Un autre point chaud est l’immigration. Wilders est d’origine indonésienne et sa femme est une immigrée hongroise, mais il a passé des années à imputer les problèmes du pays aux immigrés. Le nouveau gouvernement envisage d’abroger les lois garantissant que les autorités locales reçoivent une part équitable des réfugiés. Ils réduiront également le nombre d’étudiants étrangers et chercheront à obtenir une dérogation à la politique migratoire de l’UE. Des contrôles aléatoires des passeports à la frontière néerlandaise pourraient devenir une réalité. Tout cela plaira aux électeurs de Wilders qui sont terrifiés à l’idée d’ouvrir un centre d’accueil pour demandeurs d’asile dans leurs quartiers, mais cela ne contribuera pas beaucoup à résoudre les problèmes bien réels de l’immigration néerlandaise. En fait, cela aggravera probablement la situation, car les nouveaux arrivants seront contraints de se rendre dans un nombre réduit de centres d’asile surpeuplés.
On ne sait toujours pas qui sera le prochain Premier ministre. Le principal candidat semble être Ronald Plasterk, un ancien ministre multimillionnaire de Rutte. Cependant, il est déjà évident que le nouveau Premier ministre aura du mal à mettre en œuvre certaines politiques, d’autant plus que certaines promesses sont en contradiction directe avec d’autres. Par exemple, il sera difficile de s’engager à rendre la garde d’enfants presque universellement gratuite alors que le secteur de la garde d’enfants est déjà confronté à d’énormes pénuries de main-d’œuvre et que les travailleurs migrants sont refoulés. Comme le montre l’expérience récente du Royaume-Uni, il est également facile de promettre de fortes réductions des dépenses publiques, mais il est difficile de les mettre en œuvre sans détruire les services publics. Mais Wilders et ses partenaires promettent une réduction de 22 pour cent de la fonction publique. Il sera presque impossible d’y parvenir sans causer des dégâts.
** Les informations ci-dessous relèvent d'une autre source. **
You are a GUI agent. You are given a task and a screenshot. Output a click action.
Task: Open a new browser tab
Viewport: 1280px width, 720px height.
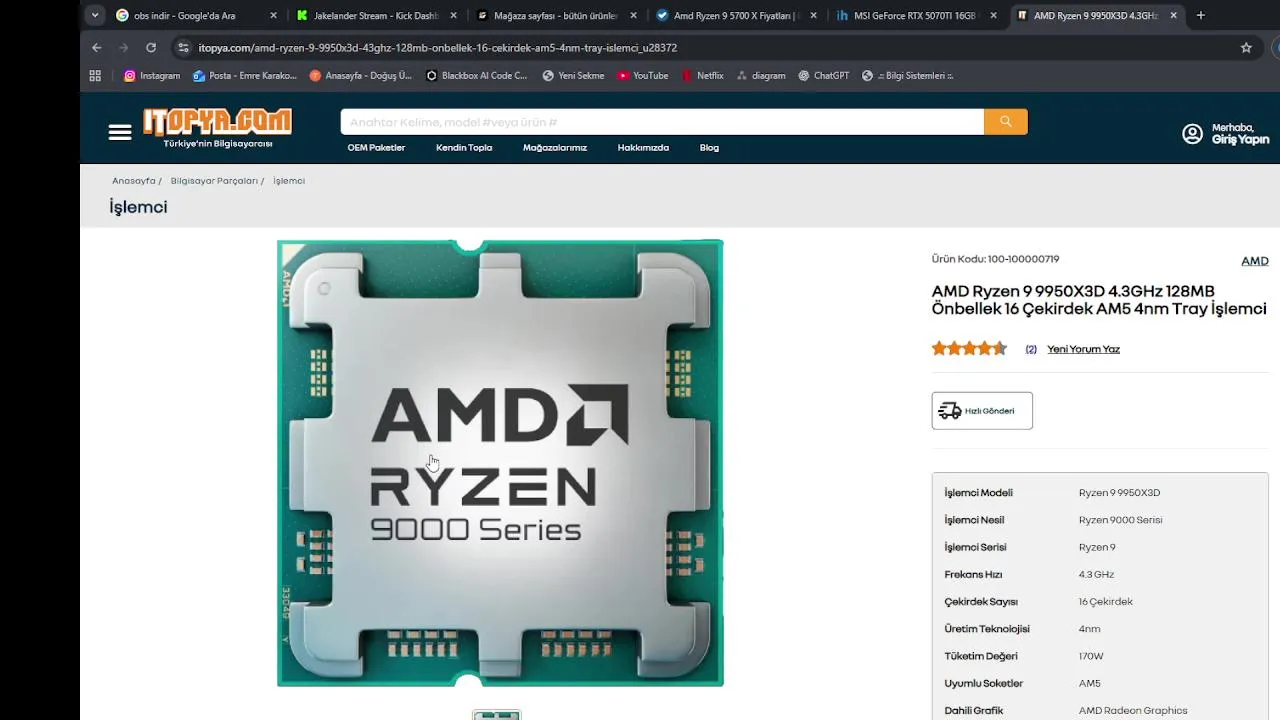1201,15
Pour les opposants de Wilders, le seul point positif est que le nouveau gouvernement n’aura peut-être pas beaucoup de temps pour mettre en œuvre sa politique. Les Premiers ministres néerlandais ont tendance à exercer de longs mandats, mais le nouveau gouvernement sera probablement particulièrement instable étant donné les relations tendues entre les quatre partis et le fait qu’aucun chef de parti ne fera partie du cabinet. Rares sont ceux qui s’attendent à ce qu’un gouvernement dirigé par Wilders dure longtemps – même s’il pourrait encore causer des dommages considérables au pays et des problèmes pour l’UE.